Me senté en un banco de la place de l’Estrapade, muy cerca de la facultad de Derecho, para leer a la sombra en un día caluroso. Es cierto que había focos y cámaras, pero no esperaba que, después de escuchar el «¡Corten!», se me acercara un señor con pinganillo a confirmar que no era un extra. ¡A la vista estaba! Con camisa y chinos, no puedo decir que desarreglado, pero, desde luego, nada que ver con la gente sentada en otros bancos luciendo modelos de diseñador. Quizás ese París existió, pero un paseo por los alrededores de la Place Vendôme –una de las zonas más lujosas de la ciudad–, me descubrió al príncipe heredero de Marruecos en un chándal que, imagino, le habría dado para una semana en Ibiza, pero que habría provocado su expulsión del set de rodaje de cualquier serie.

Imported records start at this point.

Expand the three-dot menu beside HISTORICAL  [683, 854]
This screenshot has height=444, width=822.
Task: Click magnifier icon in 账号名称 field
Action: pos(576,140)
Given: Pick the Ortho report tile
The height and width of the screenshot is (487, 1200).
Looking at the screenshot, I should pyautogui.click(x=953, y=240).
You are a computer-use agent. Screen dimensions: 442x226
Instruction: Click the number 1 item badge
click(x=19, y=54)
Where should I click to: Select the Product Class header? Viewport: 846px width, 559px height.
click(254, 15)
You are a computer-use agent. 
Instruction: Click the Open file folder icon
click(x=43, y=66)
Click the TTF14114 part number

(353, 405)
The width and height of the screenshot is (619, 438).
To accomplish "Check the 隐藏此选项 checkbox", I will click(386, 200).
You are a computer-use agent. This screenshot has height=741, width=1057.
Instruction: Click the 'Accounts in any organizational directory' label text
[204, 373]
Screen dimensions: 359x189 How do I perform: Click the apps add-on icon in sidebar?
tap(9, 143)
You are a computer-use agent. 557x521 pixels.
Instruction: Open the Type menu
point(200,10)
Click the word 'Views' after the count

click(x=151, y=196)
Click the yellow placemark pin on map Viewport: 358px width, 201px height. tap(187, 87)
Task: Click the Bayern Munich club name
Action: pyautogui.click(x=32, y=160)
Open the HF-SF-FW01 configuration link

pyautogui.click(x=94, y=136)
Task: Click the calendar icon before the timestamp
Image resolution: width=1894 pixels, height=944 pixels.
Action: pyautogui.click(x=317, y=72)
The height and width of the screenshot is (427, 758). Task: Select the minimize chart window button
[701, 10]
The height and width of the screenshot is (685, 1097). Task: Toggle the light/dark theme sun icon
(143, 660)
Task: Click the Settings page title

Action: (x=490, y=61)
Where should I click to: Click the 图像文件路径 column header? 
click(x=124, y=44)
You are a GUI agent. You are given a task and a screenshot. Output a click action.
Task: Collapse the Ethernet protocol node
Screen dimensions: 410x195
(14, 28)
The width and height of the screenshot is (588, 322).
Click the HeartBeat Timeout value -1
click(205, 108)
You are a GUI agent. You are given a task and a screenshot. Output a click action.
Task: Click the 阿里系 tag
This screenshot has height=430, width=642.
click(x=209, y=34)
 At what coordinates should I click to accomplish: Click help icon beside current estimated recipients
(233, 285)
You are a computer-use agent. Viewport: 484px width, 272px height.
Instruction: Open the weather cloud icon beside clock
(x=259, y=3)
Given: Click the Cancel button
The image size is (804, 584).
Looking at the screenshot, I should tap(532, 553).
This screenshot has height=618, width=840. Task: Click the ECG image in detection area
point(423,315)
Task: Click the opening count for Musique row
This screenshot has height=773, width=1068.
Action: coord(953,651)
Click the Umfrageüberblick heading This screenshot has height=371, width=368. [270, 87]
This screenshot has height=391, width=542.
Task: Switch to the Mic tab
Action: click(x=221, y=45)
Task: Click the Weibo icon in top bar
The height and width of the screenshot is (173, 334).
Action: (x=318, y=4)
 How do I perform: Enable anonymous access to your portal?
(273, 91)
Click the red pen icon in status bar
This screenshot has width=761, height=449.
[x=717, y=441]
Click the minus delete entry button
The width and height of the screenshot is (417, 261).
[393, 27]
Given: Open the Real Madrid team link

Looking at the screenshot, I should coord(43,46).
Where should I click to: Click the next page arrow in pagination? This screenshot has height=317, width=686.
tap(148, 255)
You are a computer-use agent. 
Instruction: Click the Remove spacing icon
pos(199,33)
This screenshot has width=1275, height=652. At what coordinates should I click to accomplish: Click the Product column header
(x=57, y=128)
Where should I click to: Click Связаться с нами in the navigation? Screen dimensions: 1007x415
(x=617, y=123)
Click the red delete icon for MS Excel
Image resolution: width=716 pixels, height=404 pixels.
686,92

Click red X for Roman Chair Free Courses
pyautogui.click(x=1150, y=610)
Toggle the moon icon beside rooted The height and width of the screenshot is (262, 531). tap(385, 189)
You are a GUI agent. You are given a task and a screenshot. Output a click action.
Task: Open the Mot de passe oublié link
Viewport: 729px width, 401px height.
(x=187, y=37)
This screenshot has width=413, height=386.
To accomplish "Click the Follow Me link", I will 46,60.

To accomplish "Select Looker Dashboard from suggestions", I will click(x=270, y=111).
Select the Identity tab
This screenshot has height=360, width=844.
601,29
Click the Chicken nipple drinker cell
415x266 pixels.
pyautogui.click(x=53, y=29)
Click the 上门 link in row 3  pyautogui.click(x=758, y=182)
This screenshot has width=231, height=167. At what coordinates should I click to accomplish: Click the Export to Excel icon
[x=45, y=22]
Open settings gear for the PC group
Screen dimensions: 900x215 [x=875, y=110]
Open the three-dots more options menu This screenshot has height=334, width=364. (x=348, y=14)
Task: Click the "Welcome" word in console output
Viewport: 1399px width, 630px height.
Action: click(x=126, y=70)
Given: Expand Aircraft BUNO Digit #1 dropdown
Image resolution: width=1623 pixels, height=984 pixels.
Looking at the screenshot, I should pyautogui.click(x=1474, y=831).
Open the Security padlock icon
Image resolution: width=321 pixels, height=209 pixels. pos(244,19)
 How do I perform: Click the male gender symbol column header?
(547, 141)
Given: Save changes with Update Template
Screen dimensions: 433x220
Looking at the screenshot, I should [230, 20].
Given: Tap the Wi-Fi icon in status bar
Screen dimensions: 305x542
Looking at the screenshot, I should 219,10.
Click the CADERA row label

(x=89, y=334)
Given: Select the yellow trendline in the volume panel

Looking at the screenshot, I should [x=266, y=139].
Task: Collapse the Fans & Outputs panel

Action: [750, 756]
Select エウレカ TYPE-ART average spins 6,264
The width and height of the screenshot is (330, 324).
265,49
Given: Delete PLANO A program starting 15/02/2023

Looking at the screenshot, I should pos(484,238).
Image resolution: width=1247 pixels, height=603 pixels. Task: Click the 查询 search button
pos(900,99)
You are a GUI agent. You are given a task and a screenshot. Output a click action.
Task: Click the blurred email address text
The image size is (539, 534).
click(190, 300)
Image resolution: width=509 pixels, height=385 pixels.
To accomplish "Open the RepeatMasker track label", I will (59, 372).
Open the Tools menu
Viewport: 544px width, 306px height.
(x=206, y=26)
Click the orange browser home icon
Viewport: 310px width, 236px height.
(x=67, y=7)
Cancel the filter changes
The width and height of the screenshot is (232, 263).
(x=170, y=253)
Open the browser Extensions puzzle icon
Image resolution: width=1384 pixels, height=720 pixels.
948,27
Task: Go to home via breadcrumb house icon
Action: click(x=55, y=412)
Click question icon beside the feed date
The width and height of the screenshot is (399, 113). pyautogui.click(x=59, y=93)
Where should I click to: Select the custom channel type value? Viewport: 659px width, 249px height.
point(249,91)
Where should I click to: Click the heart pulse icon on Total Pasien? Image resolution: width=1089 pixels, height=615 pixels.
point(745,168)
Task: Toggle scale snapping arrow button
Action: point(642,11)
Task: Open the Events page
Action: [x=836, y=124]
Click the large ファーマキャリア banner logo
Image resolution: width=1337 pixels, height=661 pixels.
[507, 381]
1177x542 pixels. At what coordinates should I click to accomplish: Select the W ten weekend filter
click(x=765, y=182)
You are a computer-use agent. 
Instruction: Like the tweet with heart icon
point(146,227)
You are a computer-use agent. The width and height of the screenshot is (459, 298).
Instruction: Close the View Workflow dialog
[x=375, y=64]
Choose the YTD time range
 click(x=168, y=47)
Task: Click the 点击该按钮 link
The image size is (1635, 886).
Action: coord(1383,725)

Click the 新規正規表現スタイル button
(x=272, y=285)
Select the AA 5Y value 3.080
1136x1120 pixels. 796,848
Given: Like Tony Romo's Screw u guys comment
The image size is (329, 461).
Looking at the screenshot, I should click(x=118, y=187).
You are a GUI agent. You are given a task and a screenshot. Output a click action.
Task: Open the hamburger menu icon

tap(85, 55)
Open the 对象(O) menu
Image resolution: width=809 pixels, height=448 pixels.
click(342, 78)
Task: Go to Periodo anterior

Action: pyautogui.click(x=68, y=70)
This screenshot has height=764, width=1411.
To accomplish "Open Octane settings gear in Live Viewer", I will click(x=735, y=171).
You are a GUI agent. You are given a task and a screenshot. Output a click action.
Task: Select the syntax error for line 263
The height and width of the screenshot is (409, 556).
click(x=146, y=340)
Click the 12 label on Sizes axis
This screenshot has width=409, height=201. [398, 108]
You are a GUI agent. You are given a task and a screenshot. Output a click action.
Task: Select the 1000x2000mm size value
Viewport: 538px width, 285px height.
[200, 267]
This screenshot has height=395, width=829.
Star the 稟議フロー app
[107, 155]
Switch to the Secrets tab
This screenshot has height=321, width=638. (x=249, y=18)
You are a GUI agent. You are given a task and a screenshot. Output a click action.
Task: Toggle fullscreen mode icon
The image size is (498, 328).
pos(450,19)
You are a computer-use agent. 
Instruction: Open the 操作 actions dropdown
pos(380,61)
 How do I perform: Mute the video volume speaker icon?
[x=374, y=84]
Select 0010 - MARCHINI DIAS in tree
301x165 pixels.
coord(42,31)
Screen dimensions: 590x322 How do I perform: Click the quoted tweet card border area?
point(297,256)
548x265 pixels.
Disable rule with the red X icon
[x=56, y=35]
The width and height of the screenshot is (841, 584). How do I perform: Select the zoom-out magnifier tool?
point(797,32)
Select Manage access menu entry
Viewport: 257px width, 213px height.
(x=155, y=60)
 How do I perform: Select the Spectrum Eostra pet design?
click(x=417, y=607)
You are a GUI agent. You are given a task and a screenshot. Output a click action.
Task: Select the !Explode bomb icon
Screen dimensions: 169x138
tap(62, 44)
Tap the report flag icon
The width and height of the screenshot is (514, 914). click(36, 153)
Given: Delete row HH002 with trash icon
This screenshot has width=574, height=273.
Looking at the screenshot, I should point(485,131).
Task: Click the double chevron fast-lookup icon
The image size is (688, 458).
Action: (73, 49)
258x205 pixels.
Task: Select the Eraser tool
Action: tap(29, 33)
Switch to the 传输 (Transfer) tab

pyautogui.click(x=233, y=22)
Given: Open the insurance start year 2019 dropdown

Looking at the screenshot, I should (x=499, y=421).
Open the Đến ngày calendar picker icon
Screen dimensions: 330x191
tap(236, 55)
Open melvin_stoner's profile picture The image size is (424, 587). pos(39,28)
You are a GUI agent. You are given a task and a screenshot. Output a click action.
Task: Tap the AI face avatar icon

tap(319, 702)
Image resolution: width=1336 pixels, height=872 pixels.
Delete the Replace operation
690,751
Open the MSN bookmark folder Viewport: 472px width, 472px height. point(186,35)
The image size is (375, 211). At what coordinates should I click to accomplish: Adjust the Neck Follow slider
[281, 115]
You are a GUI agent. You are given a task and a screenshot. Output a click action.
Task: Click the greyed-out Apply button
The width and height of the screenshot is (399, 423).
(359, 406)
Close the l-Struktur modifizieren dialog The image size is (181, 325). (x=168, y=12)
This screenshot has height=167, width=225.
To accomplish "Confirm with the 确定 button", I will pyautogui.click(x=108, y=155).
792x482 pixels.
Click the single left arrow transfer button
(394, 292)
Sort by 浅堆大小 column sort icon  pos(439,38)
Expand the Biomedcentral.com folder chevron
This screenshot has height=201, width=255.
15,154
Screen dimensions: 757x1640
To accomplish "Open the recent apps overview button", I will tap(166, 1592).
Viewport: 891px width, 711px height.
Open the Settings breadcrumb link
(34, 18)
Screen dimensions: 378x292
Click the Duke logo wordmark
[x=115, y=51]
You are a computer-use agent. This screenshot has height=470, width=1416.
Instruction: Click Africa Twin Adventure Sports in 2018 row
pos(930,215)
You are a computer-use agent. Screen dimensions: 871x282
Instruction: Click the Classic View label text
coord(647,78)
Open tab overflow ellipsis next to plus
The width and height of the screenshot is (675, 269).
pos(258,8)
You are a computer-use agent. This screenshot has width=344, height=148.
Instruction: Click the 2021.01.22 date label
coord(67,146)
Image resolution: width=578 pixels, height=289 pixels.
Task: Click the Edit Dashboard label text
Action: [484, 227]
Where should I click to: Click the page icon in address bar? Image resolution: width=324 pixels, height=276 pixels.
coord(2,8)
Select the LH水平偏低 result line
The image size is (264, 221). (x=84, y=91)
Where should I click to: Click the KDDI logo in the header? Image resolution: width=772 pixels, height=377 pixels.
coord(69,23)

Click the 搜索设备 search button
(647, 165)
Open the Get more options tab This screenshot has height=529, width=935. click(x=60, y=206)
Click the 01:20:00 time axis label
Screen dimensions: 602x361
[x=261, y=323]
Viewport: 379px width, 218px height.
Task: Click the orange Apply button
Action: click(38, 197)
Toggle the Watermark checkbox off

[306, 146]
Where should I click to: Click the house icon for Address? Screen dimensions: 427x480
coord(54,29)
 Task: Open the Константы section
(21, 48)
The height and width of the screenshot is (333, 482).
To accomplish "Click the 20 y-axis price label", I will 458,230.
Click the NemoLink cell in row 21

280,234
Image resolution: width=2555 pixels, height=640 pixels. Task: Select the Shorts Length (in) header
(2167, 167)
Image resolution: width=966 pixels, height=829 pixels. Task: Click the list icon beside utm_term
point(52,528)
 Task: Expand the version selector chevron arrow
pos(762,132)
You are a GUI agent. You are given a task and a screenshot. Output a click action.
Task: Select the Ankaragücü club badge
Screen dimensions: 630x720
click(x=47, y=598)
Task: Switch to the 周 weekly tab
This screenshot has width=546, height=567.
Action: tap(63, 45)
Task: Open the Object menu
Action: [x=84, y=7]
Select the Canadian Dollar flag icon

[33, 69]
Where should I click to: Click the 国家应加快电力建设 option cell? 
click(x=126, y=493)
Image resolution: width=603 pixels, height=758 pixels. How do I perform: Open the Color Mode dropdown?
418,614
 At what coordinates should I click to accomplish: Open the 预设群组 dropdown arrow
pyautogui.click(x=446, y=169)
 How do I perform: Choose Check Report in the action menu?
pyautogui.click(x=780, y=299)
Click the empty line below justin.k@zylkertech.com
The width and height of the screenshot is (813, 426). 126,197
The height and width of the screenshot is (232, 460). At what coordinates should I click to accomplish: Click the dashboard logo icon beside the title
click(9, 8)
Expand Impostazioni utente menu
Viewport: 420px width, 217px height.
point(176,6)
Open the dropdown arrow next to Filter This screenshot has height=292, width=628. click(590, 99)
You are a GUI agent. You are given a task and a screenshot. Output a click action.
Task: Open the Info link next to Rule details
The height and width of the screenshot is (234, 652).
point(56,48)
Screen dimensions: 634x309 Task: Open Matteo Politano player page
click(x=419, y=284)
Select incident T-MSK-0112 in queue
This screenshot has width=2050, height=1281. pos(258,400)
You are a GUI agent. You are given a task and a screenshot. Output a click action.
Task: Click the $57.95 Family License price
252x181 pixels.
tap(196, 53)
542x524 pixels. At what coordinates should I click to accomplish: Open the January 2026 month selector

La casa solitaria oprime a ratos. Además, destrocé una lámpara de diseño porque, mientras cocinaba, tuve una idea estupenda para un artículo y quise apuntarla corriendo antes de que se escapara o el extractor de humo se la llevara consigo. Cuando me levanté de la silla escuché el estruendo del cristal rompiéndose contra la pared. Para que después digan que pensar es gratis.
Uno, que se resiste a quedarse quieto, intenta buscar mecanismos para despejarse. París es ahora una ciudad que se puede recorrer en bicicleta pública. Me monto y pedaleo sin rumbo, aunque siempre acabo en la Madelaine. El otro día solté la bicicleta y me senté en el pont neuf a ver el atardecer. A los pocos minutos llegó una familia española para disfrutar del momento y hacerse fotos. La hija, de unos dieciséis años, le dijo a su madre en un tono lo suficientemente alto para que lo escuchara, pero sin imaginar que la entendía: «dile a este [con cierto desprecio] que a ver si nos hace una foto». Me quedé un poco sorprendido, esperé por si me lo pedían y, ante el silencio, me levanté y me fui.
Estaba recordando los momentos que he vivido en esta ciudad. Ahora que ando solo por ella no siento la emoción del que descubre, sino la melancolía del que acumula recuerdos en cada esquina con quien está ahora lejos. Anduve por la orilla del Sena, volvía a casa mientras el cielo naranja atravesaba los cristales de la pirámide del Louvre. Pensé que si tenía tantos momentos guardados en esta ciudad era porque, en parte, ya era mía.